But that was how the overlords looked at things.  They had subdued the world. And the blood-stained transition from the days of the Republic to the Principate phase of the Empire was now behind them.  But, really, all was not well.  The Zealots were plotting rebellion, creating mayhem whenever they could, and an irascible and dangerously suspicious Idumean was seated on the throne of the King of the Jews, a puppet perhaps but wielding tremendous powers with the temper of a brat.  Of course, this was a corner of the Roman Empire that really did not matter that much, except when things got out of hand.  And in a still more hidden corner of this nondescript fringe of the dominion, something was happening in an animal shelter that was to change the world.  It has happened many times that changes that have reshaped human history started from the fringes.  What happened at Bethlehem made destiny of eternity, not wishful thinking—and Bethlehem was really nowhere on the map of the significant!

Neither is everything well with us.  There are just too many issues that do not only divide us but that threaten to be our undoing us a nation. And the unpredictability and irascibility of those who lead us is not helping at all.  It is becoming multiply difficult to tell the difference between reliable news and items spun by trolls and paid hacks.  One casts furtive glances in the direction of the military, while conflicting statements about the government position towards the Left swings wildly from warm (almost sizzling!) to cool, if not chilly!  There are even announcements of a new kind of allegiance: belief in God and the combatant repudiation of the church.  “It is enough that one believes in God.  It is not necessary to be part of a hypocritical church,” thus goes the new credo.
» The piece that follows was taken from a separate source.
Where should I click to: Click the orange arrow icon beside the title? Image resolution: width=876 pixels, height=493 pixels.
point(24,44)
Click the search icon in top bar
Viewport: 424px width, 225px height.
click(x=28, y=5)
High up the ladder of power where the air is rarefied and it becomes so easy to confuse fact with fantasy, the world might look like it is at peace.  Down below, one hears the rumbling of discontent, muffled perhaps but, for precisely that reason, more dangerous and insidious.

We need to find Bethlehem again: that spot on earth on which heaven came down.  It has not vanished, but we have lost our way, because we have chosen the company of rulers and kings and taken up our places in the corridors of power.  We have allowed ourselves to be caught in the snares of power-games and power-plays.  But somewhere, out in the fringes of significance, God made us know that it was really not that bad with us, that he had not given up on us, that there was, in all of us, a spark of divinity.  He took unto himself what we all are.  A woman gave birth to God, in an event that will be perpetual absurdity to those who do not believe but will be, for those of faith, the most sublime expression of love and of the worth of the human person!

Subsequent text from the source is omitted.